Saat ini tingkat kedalaman pasar keuangan Indonesia relatif masih lebih rendah dibandingkan kawasan dan emerging market lainnya
Jakarta (ANTARA) - Menteri Koordinator (Menko) Bidang Kemaritiman dan Investasi Luhut Binsar Pandjaitan menyoroti masih dangkalnya pendalaman pasar keuangan (financial deepening) Indonesia, jika dibandingkan dengan negara berkembang lainnya.

"Saat ini tingkat kedalaman pasar keuangan Indonesia relatif masih lebih rendah dibandingkan kawasan dan emerging market lainnya," katanya dalam pembukaan Capital Market Summit & Expo (CMSE) 2021 yang dipantau secara daring dari Jakarta, Kamis.

Menko Luhut mengutip data Bank Dunia yang menunjukkan kapitalisasi pasar Indonesia pada tahun 2020 sebesar 47 persen PDB, di bawah emerging market seperti India (99 persen) dan Malaysia (130 persen).

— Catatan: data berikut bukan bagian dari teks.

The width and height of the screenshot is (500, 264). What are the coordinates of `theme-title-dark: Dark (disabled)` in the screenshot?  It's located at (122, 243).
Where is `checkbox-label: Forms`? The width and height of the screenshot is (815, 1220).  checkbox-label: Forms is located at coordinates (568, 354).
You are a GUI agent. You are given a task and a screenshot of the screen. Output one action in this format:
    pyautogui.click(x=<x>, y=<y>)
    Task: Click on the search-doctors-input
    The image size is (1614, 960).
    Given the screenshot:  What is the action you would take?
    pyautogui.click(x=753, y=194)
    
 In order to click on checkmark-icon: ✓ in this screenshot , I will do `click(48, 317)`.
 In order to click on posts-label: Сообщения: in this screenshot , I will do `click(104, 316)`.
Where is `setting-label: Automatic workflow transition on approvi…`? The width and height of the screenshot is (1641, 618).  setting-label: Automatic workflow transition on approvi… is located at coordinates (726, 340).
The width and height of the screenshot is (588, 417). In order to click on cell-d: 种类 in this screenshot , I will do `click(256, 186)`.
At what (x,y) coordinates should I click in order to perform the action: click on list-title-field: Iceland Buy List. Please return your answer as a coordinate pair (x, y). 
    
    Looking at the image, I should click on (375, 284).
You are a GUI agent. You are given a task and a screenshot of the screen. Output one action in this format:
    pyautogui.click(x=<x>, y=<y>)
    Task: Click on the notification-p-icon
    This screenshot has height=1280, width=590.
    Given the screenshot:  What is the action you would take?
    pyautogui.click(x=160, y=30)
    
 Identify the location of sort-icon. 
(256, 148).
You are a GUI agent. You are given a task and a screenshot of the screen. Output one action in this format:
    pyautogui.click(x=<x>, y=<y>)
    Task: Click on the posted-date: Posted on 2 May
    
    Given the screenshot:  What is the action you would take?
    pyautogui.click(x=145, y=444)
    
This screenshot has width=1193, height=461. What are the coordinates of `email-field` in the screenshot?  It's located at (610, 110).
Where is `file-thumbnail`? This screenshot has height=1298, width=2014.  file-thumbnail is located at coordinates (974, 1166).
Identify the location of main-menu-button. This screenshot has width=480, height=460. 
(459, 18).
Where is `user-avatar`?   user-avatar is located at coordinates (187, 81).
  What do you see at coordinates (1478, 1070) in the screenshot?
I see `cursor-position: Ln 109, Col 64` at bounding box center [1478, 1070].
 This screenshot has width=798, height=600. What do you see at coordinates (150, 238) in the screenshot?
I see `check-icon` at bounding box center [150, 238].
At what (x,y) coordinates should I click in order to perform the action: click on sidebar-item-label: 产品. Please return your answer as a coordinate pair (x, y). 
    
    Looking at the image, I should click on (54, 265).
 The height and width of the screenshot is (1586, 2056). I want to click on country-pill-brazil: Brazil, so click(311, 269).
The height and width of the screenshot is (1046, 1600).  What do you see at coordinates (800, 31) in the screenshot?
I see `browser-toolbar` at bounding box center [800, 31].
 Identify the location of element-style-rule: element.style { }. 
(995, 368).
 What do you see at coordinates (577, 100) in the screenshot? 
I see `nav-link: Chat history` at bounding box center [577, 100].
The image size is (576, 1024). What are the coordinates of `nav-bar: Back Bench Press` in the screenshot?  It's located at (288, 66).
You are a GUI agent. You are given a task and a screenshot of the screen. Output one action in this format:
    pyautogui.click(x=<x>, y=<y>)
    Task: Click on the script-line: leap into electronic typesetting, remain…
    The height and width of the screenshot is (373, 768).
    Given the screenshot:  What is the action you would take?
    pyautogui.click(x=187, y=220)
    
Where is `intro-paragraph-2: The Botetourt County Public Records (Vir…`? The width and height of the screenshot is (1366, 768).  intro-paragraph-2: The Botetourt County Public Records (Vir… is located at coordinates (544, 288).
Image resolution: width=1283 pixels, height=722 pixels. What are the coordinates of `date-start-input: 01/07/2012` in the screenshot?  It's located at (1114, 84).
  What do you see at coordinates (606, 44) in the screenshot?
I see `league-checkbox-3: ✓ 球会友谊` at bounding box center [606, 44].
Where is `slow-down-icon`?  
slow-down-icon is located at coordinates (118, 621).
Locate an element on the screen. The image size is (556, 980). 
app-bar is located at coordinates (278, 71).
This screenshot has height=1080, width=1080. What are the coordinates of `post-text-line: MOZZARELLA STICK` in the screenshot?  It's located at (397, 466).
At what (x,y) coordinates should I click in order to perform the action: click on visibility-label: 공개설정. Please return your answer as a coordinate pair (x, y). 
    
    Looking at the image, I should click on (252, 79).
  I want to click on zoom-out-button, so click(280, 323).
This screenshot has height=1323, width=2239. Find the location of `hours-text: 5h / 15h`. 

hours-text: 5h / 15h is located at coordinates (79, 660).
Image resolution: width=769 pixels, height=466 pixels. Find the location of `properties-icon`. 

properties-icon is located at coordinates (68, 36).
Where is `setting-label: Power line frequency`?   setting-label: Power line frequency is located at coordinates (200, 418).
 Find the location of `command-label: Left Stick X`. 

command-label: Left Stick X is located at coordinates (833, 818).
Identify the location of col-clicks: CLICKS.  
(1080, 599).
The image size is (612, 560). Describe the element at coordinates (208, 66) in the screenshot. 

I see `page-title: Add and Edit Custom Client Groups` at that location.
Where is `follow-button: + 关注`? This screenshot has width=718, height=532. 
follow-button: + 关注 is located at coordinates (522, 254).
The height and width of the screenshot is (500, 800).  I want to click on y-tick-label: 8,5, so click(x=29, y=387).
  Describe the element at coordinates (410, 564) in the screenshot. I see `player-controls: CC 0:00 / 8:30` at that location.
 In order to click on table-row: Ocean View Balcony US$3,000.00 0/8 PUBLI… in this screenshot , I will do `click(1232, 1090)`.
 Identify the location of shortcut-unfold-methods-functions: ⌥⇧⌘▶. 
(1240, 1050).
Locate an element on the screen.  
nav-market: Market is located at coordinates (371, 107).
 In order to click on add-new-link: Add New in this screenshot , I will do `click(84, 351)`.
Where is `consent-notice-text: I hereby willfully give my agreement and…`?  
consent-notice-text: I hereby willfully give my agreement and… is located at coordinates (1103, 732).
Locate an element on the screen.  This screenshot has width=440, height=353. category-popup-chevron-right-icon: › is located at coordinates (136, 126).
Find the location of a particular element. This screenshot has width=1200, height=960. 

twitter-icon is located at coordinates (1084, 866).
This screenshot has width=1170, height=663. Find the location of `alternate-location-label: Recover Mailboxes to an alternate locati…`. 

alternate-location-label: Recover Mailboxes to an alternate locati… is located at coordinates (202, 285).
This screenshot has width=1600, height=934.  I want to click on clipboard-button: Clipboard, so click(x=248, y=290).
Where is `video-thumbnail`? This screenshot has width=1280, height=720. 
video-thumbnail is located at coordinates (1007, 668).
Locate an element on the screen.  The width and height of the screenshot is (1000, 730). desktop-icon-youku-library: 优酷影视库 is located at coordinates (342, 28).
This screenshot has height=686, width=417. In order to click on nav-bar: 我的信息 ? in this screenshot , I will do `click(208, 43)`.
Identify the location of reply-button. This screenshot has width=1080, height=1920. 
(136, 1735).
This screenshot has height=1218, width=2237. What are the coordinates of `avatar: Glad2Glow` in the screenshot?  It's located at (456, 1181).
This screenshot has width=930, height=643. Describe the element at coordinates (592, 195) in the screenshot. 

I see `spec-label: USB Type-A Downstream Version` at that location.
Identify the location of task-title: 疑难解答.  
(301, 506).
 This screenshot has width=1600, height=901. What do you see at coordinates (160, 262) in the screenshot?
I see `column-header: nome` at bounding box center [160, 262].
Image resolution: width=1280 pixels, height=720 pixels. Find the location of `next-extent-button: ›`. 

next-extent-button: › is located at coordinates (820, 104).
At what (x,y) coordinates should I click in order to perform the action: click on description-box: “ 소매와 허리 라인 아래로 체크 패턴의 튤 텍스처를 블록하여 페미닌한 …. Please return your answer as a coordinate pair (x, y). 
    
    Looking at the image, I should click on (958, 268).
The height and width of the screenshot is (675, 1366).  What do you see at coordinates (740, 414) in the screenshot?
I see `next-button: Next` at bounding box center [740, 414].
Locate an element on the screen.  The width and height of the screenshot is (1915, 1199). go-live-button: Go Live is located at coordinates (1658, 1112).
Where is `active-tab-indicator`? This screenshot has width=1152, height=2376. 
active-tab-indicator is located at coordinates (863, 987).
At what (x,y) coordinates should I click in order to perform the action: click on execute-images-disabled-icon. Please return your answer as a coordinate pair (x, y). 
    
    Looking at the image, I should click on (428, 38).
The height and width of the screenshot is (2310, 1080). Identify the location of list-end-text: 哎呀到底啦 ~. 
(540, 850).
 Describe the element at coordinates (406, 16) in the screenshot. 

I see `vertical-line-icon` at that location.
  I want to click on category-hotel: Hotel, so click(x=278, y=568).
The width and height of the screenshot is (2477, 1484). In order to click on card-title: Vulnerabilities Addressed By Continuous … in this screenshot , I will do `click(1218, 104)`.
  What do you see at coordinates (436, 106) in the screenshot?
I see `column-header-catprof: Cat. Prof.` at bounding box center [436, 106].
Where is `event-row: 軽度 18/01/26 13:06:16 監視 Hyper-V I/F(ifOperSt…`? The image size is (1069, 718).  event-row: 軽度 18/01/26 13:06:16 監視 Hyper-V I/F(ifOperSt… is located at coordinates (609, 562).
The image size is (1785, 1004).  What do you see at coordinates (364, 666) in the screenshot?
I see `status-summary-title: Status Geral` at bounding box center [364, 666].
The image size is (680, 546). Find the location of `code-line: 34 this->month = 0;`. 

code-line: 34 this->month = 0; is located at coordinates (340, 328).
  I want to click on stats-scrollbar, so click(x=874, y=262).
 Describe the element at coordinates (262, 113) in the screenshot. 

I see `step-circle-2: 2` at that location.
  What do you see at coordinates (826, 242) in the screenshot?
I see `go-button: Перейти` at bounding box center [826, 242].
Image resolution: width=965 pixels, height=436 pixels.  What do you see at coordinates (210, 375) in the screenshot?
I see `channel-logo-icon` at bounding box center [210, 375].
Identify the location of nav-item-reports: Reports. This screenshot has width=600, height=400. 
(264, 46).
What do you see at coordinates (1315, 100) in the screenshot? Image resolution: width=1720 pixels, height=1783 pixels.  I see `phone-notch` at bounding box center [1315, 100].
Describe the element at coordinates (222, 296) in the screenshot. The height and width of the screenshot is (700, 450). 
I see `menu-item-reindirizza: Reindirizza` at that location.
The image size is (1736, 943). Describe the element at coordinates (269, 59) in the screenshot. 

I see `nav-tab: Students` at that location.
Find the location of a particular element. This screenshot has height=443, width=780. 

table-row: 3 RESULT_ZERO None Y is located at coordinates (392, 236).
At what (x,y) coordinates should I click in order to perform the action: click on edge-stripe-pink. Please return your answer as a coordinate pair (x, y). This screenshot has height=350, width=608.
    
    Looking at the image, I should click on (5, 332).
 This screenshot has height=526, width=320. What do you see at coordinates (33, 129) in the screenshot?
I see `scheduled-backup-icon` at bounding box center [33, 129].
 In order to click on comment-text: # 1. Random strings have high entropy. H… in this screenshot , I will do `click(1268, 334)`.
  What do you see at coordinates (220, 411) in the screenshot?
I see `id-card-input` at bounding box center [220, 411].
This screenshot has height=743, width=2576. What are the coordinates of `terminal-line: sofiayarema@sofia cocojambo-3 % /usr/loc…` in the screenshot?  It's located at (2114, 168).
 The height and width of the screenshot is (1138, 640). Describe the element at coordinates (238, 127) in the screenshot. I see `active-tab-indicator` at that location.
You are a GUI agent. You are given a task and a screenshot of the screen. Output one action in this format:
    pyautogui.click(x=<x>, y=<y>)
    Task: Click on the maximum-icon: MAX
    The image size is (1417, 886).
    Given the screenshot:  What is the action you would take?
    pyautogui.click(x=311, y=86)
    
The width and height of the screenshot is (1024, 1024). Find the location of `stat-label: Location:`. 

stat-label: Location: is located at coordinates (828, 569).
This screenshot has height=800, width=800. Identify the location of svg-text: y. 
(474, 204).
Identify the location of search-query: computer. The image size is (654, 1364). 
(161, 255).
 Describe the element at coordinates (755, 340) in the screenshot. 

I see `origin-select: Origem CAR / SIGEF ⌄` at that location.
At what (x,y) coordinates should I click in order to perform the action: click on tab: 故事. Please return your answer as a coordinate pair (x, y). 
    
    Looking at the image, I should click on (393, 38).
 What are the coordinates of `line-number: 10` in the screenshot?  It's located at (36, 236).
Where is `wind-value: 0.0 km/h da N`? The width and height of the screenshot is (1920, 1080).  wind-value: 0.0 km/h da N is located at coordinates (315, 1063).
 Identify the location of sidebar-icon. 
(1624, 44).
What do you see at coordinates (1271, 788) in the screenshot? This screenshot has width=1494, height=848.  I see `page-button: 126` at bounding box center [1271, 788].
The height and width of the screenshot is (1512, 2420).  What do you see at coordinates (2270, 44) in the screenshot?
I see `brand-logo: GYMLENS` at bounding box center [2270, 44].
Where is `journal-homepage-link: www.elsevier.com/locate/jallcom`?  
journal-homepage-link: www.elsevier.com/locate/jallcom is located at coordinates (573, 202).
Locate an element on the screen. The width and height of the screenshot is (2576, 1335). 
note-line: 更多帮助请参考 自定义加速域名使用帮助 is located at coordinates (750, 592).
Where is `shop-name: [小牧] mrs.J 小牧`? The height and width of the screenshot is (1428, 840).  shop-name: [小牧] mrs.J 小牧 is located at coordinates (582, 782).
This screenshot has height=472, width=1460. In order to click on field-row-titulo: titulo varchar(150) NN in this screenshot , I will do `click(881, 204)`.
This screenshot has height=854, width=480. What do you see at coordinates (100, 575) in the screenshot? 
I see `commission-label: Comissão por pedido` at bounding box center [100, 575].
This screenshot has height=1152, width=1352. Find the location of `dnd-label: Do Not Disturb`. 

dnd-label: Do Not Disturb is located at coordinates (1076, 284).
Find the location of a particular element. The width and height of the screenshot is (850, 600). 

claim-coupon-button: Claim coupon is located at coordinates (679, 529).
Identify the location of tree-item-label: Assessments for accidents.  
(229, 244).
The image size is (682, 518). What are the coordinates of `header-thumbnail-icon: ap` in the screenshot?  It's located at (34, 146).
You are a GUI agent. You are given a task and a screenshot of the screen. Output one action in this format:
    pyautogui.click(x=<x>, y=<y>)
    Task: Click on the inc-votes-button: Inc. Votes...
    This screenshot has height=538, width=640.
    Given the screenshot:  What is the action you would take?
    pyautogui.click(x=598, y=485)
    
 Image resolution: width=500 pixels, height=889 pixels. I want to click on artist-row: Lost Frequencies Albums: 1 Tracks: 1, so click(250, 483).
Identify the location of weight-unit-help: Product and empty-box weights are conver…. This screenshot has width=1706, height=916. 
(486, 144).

"Oleh sebab itu, berbagai inisiatif untuk mengakselerasi pengembangan dan pendalaman pasar keuangan perlu terus diupayakan," katanya.

Menko Luhut menyebut upaya yang dilakukan selama beberapa tahun terakhir telah menunjukkan beberapa capaian yang patut dibanggakan, terutama di tengah tantangan COVID-19.

Dari awal tahun sampai dengan 8 Oktober 2021, jumlah pencatatan baru saham mencapai 38 perusahaan, ditambah jumlah calon perusahaan tercatat yang sedang mengantre  dalam pipeline sebanyak 25 calon perusahaan tercatat.

"Angka pencatatan baru saham ini juga merupakan yang tertinggi di ASEAN, serta masuk dalam urutan ke-12 di dunia," ujar Menko Luhut.

Baca juga: Dirut BEI: Antusias masyarakat investasi di pasar modal sangat tinggi

Sementara itu pada periode Januari hingga 8 Oktober 2021, rata-rata frekuensi saham mencapai 1,2 juta kali, meningkat 90 persen dibandingkan sepanjang 2020. Data frekuensi saham harian sejak awal tahun 2021 juga terus mencatatkan rekor terbesar dan terbaru mencapai 2,1 juta kali pada 9 Agustus 2021. Selain itu, rata-rata frekuensi transaksi di BEI merupakan yang tertinggi di antara Bursa Efek kawasan ASEAN sejak tahun 2018.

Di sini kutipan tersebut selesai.